Après la pluie, le beau temps

Par Lucas Lauth

Une critique sur les spectacles :
Hiver à Sokcho / de Frank Semelet / Cette nuit encore jouer les pierres / de Julien Mages / Angèle et Anatole / de Thomas Lonchampt et Emma Pluyaut-Biwer / Théâtre des Osses / du 30 mai au 9 juin 2019 / Plus d’infos

© Fe?licie Milhit

Ce dimanche s’achevait la troisième édition du Printemps des Compagnies, au Théâtre des Osses à Fribourg. Une soirée riche en émotions, avec trois pièces traitant, chacune sous un angle différent, de l’amour hétérosexuel, puis la remise des deux prix du festival, celui du public et celui du jury. La réussite de l’opération s’est confirmée cette fois encore : salles pleines, public participatif, et comité souriant à tout instant, le tout dans un lieu particulièrement chaleureux et agréable.

Hiver à Sokcho, pièce adaptée du roman du même titre d’Elisa Shua Dusapin, inaugura cette soirée dédiée aux liens délicats qui unissent deux êtres humains qui s’aiment. Dans cette création, le dessinateur de bandes dessinées Pitch Comment illustre sur une tablette, dont l’écran est projeté en arrière-scène, ce qu’une jeune Franco-coréenne, emprisonnée dans cette station balnéaire Sud-Coréenne morte en hiver, ressent pour un dessinateur seul et peu expressif, venu chercher une inspiration nouvelle. Le décor de la pièce est aussi dessiné au fur et à mesure par l’illustrateur. Le jeu des comédiens prend alors place dans et sur ces dessins.
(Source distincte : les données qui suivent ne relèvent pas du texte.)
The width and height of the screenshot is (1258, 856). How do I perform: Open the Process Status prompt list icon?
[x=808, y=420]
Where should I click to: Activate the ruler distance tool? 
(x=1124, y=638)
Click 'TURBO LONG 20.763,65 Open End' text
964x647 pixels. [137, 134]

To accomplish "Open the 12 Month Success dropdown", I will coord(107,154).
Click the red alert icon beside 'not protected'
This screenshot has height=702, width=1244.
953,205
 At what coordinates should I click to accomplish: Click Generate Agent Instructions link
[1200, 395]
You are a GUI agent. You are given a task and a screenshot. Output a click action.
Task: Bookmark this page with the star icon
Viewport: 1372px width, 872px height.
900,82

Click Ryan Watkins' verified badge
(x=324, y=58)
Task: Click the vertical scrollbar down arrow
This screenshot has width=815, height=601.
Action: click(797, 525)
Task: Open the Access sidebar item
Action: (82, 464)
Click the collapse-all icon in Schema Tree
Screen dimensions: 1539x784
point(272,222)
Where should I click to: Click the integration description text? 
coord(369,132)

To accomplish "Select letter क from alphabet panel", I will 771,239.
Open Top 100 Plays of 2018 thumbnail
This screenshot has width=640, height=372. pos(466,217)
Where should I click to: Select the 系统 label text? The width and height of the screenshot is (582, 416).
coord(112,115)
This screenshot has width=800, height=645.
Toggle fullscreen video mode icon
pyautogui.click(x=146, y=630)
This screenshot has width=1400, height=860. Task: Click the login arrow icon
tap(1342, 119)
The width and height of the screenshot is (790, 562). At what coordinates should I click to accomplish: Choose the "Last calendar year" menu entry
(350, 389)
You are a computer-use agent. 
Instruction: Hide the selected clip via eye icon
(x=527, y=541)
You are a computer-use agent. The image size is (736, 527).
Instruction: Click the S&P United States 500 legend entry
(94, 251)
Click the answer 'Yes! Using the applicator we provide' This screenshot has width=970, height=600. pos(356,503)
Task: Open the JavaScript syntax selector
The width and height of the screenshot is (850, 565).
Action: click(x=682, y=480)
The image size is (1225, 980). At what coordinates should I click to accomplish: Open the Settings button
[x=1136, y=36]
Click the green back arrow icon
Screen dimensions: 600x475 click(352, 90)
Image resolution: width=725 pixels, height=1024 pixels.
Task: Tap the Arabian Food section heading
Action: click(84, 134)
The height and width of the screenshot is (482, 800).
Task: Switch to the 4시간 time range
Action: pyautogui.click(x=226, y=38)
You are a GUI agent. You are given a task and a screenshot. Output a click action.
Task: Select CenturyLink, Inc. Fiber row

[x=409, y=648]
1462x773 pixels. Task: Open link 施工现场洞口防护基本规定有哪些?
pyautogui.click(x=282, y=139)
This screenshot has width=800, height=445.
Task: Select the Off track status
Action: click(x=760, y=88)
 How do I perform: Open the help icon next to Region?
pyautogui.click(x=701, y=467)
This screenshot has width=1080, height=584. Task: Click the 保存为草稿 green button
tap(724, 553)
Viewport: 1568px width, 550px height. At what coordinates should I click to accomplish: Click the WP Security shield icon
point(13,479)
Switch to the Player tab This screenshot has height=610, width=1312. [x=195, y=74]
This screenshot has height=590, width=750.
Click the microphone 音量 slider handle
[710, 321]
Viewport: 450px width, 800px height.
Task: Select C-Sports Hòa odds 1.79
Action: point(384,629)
Dirigé par Frank Semelet, avec la collaboration de l’auteure du roman, le spectacle présente un amour fort mais qui, finalement, s’avère impossible, irréalisable sur la durée. Nous vivons les aventures, ou plutôt les mésaventures, de ce couple d’antihéros, comme plongés dans une bande dessinée mouvante, pleine de poésie et de candeur.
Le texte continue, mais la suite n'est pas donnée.